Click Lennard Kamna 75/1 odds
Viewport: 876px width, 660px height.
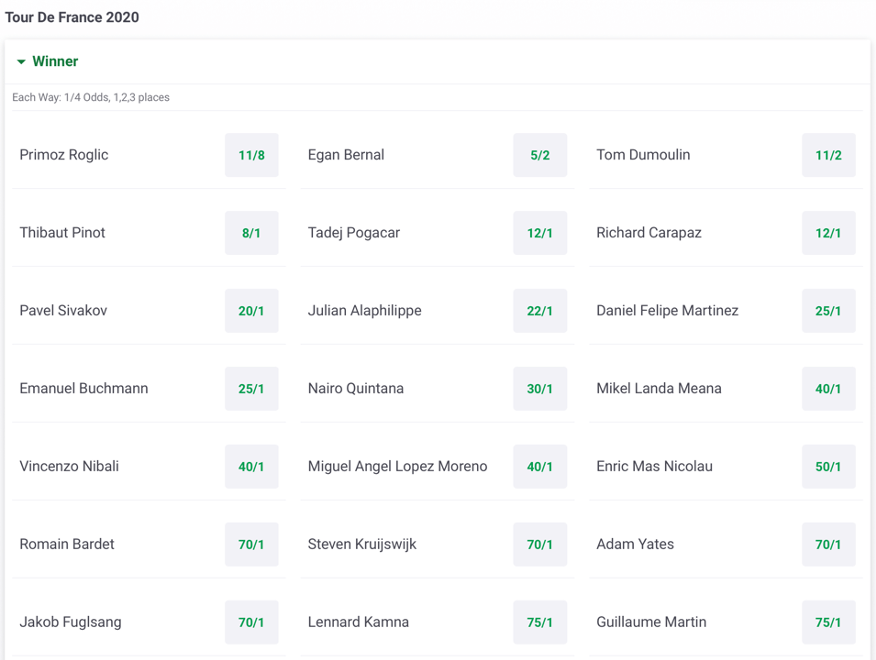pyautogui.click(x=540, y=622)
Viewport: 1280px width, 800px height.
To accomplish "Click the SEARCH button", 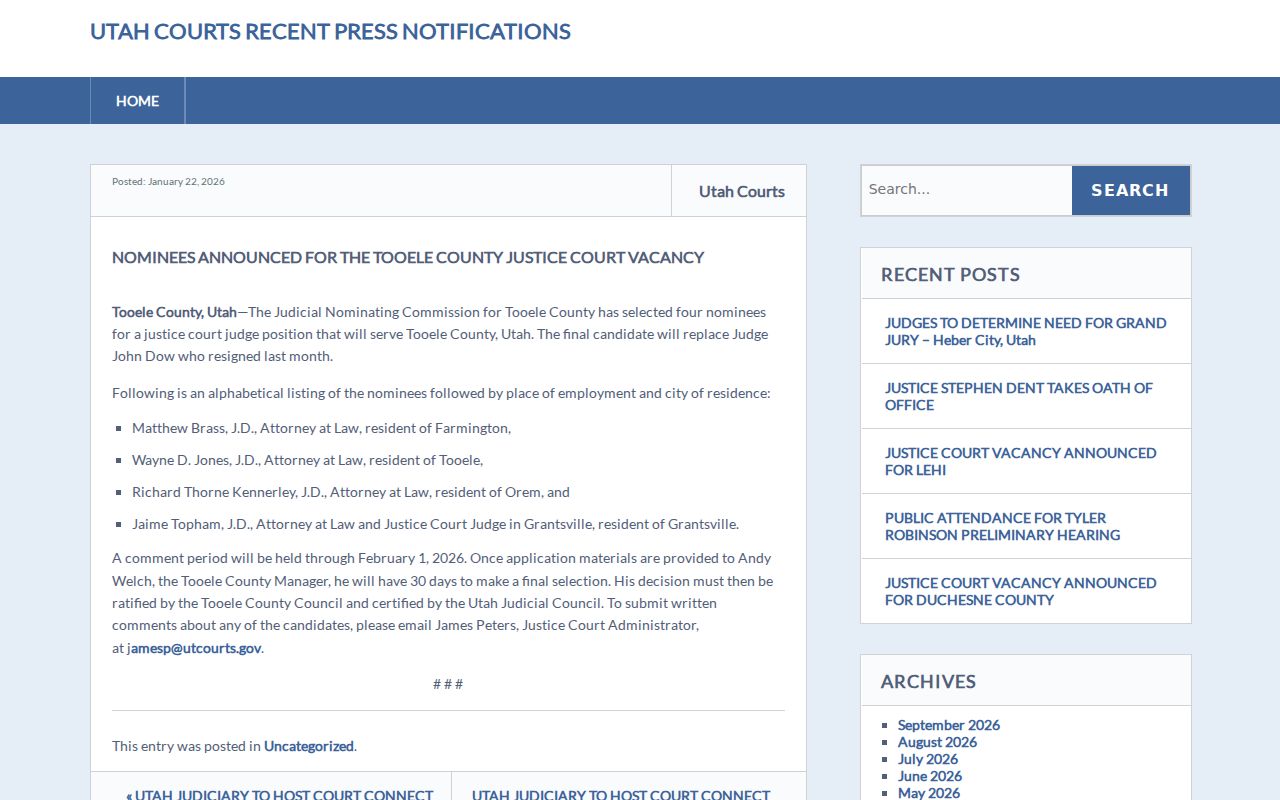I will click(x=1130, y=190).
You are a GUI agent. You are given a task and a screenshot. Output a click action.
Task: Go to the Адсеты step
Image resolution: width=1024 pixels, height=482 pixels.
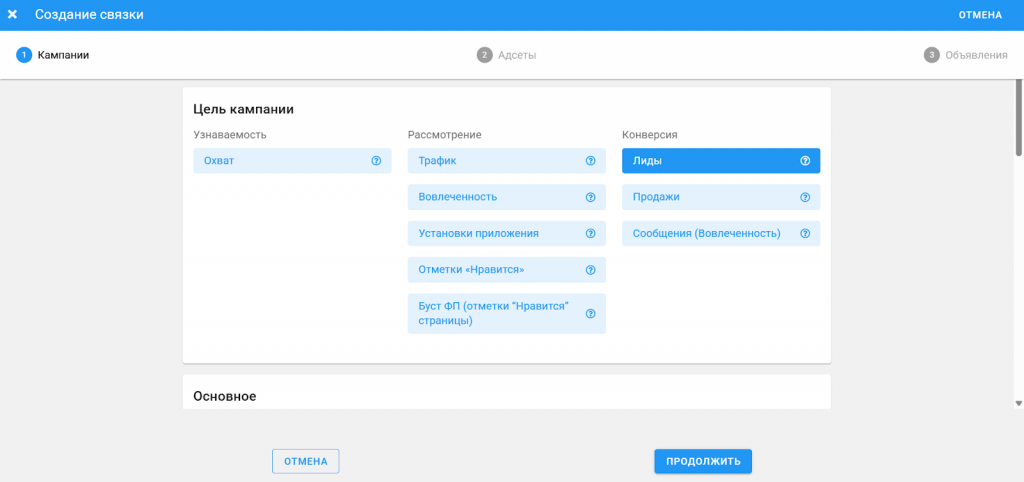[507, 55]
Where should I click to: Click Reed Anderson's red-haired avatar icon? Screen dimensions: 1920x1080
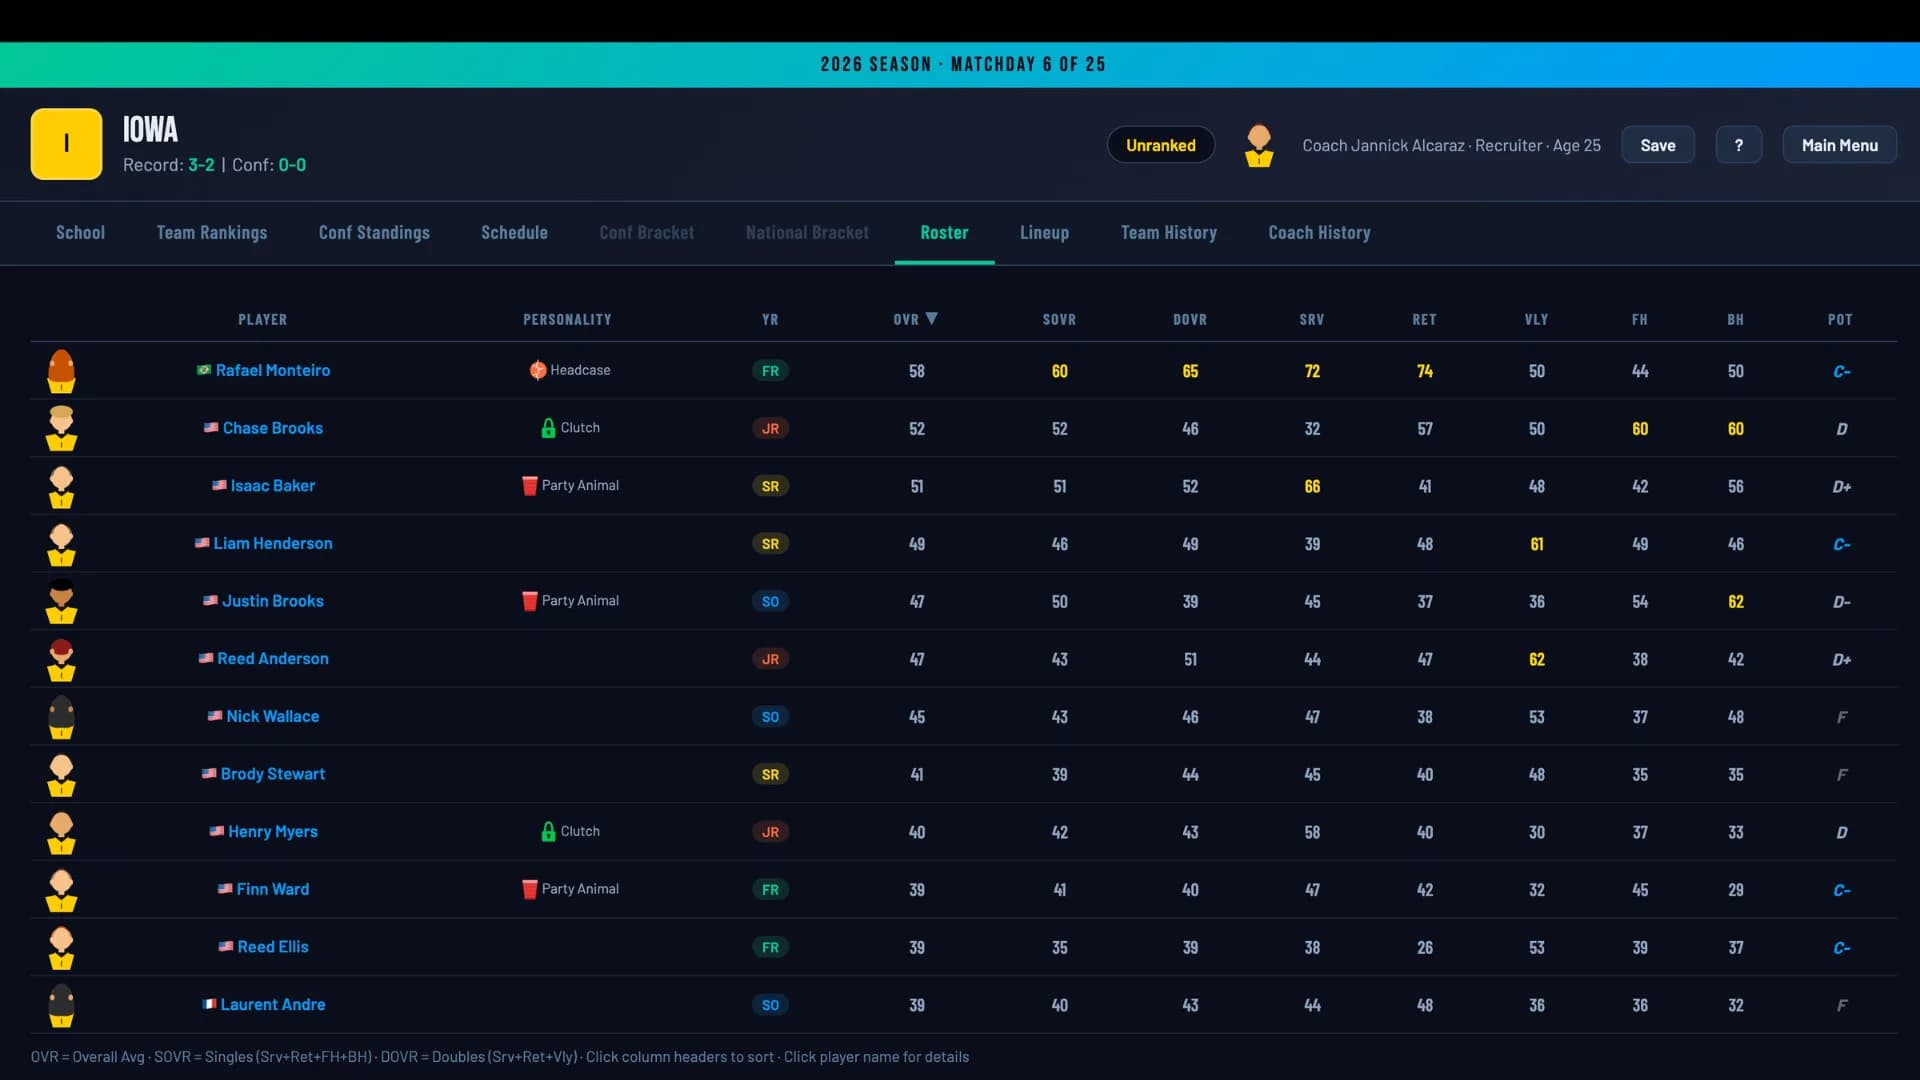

- - - - - - -

The answer consists of the lines from the one holding "You are a GUI" to the end of the records, inclusive, restated exactly and without pictures.

You are a GUI agent. You are given a task and a screenshot. Output a click action.
Task: Go to the Адсеты step
Image resolution: width=1024 pixels, height=482 pixels.
[507, 55]
Where should I click to: Click Reed Anderson's red-haired avatar icon? Screen dimensions: 1920x1080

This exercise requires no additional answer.